-------- Data for the task --------

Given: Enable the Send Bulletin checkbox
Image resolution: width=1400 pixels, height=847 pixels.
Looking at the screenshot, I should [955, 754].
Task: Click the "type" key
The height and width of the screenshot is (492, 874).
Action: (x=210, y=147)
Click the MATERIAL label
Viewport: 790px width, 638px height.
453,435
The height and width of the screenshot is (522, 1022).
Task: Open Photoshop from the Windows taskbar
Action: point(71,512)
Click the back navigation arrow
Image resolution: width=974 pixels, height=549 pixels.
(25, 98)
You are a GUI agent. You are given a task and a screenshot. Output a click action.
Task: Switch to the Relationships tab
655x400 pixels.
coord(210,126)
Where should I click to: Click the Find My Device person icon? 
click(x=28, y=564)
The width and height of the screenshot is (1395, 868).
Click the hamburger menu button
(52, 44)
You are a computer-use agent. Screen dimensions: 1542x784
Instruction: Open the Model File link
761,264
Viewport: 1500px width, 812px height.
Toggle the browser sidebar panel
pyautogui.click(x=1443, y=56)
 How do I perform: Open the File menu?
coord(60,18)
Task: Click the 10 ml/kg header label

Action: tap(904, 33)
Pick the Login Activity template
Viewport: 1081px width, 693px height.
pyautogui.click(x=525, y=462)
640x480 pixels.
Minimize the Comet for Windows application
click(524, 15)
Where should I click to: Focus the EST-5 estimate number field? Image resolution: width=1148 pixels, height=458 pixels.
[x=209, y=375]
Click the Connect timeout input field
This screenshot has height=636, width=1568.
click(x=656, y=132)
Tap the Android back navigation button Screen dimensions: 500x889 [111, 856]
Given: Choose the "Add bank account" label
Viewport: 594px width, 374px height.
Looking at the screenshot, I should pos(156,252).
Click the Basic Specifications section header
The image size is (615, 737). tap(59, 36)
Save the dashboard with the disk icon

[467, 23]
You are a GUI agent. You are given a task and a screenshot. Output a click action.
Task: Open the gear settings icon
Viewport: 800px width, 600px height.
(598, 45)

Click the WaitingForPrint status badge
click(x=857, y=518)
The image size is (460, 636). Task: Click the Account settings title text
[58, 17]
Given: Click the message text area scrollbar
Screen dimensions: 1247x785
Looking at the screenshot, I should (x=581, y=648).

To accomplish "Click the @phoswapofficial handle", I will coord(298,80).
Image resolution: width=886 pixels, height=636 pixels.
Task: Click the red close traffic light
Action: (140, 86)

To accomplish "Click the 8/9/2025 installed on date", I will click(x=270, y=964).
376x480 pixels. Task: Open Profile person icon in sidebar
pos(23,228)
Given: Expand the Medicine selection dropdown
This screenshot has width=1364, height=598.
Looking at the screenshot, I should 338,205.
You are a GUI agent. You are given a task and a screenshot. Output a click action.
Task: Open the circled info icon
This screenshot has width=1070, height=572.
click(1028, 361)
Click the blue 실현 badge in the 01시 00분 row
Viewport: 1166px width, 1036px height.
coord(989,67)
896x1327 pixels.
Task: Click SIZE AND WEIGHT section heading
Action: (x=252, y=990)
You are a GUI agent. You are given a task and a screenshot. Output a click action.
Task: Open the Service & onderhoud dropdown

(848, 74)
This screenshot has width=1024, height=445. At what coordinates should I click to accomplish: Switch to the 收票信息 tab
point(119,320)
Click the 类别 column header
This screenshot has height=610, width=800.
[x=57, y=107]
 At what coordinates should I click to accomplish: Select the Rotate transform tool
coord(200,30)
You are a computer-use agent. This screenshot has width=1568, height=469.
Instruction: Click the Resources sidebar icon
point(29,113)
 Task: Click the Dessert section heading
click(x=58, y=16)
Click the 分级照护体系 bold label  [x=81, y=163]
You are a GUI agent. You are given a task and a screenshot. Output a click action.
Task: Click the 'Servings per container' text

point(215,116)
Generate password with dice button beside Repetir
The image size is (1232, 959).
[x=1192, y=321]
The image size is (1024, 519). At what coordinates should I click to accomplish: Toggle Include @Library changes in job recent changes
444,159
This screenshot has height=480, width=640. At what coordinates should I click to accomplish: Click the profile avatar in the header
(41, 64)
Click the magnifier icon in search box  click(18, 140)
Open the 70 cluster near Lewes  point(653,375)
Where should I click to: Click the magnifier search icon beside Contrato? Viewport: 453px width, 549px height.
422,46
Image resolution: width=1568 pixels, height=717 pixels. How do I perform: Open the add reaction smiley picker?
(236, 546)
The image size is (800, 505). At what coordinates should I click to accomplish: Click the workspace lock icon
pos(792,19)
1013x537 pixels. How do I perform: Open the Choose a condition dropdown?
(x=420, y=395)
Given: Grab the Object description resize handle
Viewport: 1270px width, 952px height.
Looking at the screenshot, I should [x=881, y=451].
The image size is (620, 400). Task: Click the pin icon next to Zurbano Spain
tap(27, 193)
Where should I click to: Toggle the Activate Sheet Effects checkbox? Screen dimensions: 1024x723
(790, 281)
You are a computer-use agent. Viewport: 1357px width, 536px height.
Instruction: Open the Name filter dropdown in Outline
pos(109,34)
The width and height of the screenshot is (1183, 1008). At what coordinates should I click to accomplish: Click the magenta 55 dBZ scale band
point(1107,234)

--------

▶ **What needs to be done**
Lines in the data containing the string "back" are to be counted; give that number alone.

▶ **Solution for this task**
2